Oh, wait - let me back up a little bit. Over the weekend I got some great news. I found out that I'm a genius.
I know, many of you are saying to yourselves, "No surprise to me. Why, just look at the pearls of wisdom that man dishes out each and every week."
And that is why I would like to thank all of the little people with whom I have rubbed shoulders on my way up the ladder to geniusdom.
So how did I realize I was in possession of such a gift?
Online testing, of course.
I was singled out, by way of an exclusive email campaign, to take an IQ test, and as I've mentioned on these pages before, if it's online, it must be true.
Contained on this website were several versions of the test, the longest of which was more than 300 questions long.
I decided on this version for two reasons. First of all, more questions obviously means more brains are needed to finish it, and two, I get paid by the hour.
The first series of questions dealt with trains, passengers, and clocks. Oh, and miles.
Obviously, this was a trick question as anyone that concerned about what time they are getting to Chicago no doubt would have taken a plane. So I, of course, left that one blank. A clear sign of thinking outside the box and a demonstration of advanced intellect.
Speaking of boxes, the next series of questions were a series of shapes - boxes, triangles, circles, and those stop sign-ny things.
I'm fairly sure the object was to find the difference between the blue shapes and the red shapes. Yep, aced it.
Next up was word association, followed by an inkblot test where everything looked liked squished bugs, so I think this also doubled as the science portion.
Next was the math test. The questions were based on a man who had some apples, then gave some away, then got some more, and then ... well, at that point I got a little hungry and ran over to Safeway for some fruit.
When I got back, the test had timed out, which meant that I must have already answered enough questions for the company to determine that I ranked high enough to reach genius status.
I scored in the top 1 percent. Yep, right there in the middle of the screen was a big flashing "1%."
I really shouldn't have been too surprised. Even in high school, one of my teachers told me that I had already surpassed her learning expectations. On several occasions I could hear her saying, "I can't teach you anything."

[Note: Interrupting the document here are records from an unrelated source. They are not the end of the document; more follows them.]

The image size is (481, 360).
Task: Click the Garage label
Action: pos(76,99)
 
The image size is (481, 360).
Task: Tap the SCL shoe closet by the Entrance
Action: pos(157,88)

As you may have guessed, with my new geniosity comes, not just great power, but great responsibility as well.
What will I do with my vast knowledge? What great things will I accomplish with my obvious advanced abilities? World peace? Global warming?
Soon after completing the test and sending over the cashiers check for the Certificate of Genius - it must be some fancy certificate, it cost a bundle - I began receiving emails from an African prince who needs my help with some sort of financial problem.